Rakka ve Musul operasyonlarıyla ilgili olarak da Türkiye'nin tavrı nettir. Biz her iki bölgede de yerel unsurların ana unsur olmalarını savunuyoruz. Umuyoruz ki, nasıl Cerablus operasyonu ve El Bab operasyonunda oranın yerel unsurları olan ÖSO esası teşkil ettiyse, Musul ve Rakka'da da ılımlı muhalefet hareketleri güçlerin harekatını teşkil eder.

FETÖ ile mücadele

Adaletli davranacağız, kimse haksız yere tahribata uğramayacak. Başbakanlık bünyesinde bir komisyon oluşturuldu. Kriterlere uygun bir şekilde bu insanlar görevden uzaklaştırılmışlar mı, bunlar tespit edilecek. Varsa bir haksızlık ortadan kaldırılmaya çalışılacak.

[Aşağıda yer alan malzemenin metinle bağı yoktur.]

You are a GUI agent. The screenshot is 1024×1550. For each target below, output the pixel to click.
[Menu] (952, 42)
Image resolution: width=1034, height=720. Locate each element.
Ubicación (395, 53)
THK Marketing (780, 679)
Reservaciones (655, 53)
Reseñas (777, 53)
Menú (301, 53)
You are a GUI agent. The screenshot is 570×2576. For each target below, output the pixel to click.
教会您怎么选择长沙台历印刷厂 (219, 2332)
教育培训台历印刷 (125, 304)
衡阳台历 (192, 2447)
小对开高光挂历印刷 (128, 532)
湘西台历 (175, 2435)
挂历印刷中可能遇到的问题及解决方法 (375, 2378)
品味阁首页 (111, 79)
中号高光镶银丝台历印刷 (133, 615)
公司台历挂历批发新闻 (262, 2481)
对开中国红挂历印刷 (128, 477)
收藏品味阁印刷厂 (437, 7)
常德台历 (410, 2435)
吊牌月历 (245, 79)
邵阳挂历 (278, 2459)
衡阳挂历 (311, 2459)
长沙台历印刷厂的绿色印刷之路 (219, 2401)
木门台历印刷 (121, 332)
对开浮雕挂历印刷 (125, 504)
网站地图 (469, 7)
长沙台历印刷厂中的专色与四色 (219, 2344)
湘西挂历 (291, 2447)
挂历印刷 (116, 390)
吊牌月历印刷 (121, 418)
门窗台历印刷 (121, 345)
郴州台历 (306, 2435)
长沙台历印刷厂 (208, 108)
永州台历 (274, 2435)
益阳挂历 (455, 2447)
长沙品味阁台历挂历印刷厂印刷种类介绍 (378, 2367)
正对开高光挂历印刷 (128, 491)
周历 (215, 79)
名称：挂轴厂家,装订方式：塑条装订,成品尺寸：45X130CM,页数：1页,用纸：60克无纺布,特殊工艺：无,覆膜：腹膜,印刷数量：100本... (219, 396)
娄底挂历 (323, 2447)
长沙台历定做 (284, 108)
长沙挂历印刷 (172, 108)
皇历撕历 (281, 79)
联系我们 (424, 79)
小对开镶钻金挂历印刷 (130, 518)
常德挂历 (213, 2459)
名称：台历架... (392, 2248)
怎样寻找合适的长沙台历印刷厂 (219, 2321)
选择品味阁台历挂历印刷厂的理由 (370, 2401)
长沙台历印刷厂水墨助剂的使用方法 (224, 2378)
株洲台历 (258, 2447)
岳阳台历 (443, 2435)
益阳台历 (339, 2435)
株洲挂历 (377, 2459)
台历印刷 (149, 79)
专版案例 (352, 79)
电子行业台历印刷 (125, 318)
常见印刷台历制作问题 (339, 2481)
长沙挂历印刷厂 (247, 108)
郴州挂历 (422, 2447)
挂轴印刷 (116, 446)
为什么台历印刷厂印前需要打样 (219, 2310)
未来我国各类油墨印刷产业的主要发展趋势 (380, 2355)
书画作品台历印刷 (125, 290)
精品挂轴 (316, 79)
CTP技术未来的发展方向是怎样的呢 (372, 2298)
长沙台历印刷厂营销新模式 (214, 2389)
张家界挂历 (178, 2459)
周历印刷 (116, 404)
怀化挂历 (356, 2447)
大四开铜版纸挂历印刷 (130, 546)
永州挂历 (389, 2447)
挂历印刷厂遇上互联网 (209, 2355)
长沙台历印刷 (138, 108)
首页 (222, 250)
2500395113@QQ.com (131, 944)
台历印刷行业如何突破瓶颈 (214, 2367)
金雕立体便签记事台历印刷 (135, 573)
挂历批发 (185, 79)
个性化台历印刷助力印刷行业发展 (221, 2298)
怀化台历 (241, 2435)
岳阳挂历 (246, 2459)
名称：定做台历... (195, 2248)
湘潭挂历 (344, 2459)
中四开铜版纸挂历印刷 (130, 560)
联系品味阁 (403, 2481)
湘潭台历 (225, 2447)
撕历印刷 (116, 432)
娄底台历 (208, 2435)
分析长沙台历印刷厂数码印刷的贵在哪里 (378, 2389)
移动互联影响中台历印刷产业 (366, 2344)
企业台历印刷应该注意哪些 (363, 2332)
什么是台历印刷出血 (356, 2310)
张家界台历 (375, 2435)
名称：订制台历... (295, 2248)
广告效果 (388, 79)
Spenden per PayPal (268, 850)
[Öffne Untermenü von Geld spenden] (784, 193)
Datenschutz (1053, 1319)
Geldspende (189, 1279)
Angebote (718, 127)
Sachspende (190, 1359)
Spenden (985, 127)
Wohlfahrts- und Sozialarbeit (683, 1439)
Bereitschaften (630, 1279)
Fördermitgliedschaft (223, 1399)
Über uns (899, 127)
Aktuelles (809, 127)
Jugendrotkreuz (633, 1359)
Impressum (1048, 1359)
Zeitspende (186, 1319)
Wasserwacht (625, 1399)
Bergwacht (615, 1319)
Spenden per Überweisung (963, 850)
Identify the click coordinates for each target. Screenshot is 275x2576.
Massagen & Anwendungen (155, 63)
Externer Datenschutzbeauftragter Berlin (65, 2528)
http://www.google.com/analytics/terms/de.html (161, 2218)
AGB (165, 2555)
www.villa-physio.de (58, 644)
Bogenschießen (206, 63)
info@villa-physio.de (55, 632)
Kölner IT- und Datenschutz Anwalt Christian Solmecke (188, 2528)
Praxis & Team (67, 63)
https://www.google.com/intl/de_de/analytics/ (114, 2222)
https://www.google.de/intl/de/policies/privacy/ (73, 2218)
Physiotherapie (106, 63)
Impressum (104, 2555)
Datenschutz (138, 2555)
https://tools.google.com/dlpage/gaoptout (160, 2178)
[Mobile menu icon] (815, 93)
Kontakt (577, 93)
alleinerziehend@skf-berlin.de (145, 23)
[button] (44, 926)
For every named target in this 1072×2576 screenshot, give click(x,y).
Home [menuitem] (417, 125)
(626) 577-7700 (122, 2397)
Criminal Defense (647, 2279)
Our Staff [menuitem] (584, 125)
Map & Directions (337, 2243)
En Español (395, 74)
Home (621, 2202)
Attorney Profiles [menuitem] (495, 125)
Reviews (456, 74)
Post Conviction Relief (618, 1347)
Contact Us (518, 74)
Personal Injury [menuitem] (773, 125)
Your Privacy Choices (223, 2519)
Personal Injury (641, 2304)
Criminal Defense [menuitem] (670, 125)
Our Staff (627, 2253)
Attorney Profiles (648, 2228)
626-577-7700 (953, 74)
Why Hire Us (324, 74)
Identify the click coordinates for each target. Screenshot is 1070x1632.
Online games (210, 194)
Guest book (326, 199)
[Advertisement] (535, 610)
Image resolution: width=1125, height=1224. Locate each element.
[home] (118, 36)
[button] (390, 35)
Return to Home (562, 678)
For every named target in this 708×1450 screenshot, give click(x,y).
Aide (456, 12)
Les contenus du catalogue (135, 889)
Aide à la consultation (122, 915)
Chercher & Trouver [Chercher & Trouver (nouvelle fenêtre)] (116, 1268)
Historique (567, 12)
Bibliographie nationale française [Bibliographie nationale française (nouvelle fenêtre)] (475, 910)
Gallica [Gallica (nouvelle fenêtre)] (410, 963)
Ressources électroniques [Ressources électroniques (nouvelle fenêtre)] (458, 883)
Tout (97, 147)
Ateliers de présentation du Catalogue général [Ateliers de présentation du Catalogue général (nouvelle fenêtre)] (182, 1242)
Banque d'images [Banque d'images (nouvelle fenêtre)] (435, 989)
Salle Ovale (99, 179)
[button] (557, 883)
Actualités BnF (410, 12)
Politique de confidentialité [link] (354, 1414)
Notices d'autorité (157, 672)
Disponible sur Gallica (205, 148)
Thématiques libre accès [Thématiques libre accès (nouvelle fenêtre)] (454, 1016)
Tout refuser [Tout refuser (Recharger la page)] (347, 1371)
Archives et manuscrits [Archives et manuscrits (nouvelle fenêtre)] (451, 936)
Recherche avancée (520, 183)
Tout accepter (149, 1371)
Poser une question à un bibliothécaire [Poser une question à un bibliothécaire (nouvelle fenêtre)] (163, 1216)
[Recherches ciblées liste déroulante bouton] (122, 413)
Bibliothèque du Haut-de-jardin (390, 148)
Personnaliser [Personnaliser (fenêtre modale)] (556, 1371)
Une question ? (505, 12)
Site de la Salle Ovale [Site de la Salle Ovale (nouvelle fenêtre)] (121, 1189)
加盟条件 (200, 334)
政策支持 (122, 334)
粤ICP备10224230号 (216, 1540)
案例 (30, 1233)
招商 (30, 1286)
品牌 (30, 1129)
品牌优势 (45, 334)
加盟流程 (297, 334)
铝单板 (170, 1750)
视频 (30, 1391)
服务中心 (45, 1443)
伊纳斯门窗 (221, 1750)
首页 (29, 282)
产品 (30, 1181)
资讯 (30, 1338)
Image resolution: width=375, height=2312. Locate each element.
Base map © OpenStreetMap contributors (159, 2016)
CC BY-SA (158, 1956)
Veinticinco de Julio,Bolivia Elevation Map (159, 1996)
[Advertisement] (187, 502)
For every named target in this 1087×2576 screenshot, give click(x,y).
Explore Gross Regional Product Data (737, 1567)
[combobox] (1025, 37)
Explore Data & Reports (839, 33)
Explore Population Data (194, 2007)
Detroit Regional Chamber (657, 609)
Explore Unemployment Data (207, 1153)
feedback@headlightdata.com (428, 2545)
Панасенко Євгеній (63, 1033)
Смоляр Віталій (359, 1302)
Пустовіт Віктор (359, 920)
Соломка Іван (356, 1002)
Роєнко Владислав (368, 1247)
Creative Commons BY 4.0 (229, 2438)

Sadece imzasız ihbarlar meselesi değil, asılsız iddiaların da fevkalade bir suç olduğunu herkesin bilmesi lazım. Dolayısıyla asla bu Anadolu-Rumeli topraklarının en ağır suçunun içinde, kenarında olan kimseyi affetmeden ama kimseye de haksızlık yapmadan yolumuza devam edeceğiz.

Askeri alanların durumu

Yerlerin taşınmasıyla ilgili her türlü analiz yapıldı. Darbe madem önlendi bu unsurlar da dışarı çıksın diye bu karar alınmadı. Bütün durum analiz edilmiştir ve bu kararlar alınıyor. Hiçbir şekilde güvenlik riski oluşturmayacaktır. Askeri alanların tamamı kamusal ihtiyaçların karşılanması için kullanılacaktır.

Anıtkabir'deki çocuk parkı

Türkiye'nin bu kadar önemli meseleleri arasında, bu konunun tartışılmasının Türkiye için zaman kaybı olduğu kanaati içerisindeyim. Orada iyi niyetle yapılan bir şeydir. Yine görülen lüzum üzerine, Genelkurmay Başkanlığı bu yönde talepler gelmesi üzerine çocuk parkını kaldırmıştır. 15 Temmuz ruhu ve 7 Ağustos ruhunu korumak için elimizden gelen her gayreti ortaya koymamız lazım.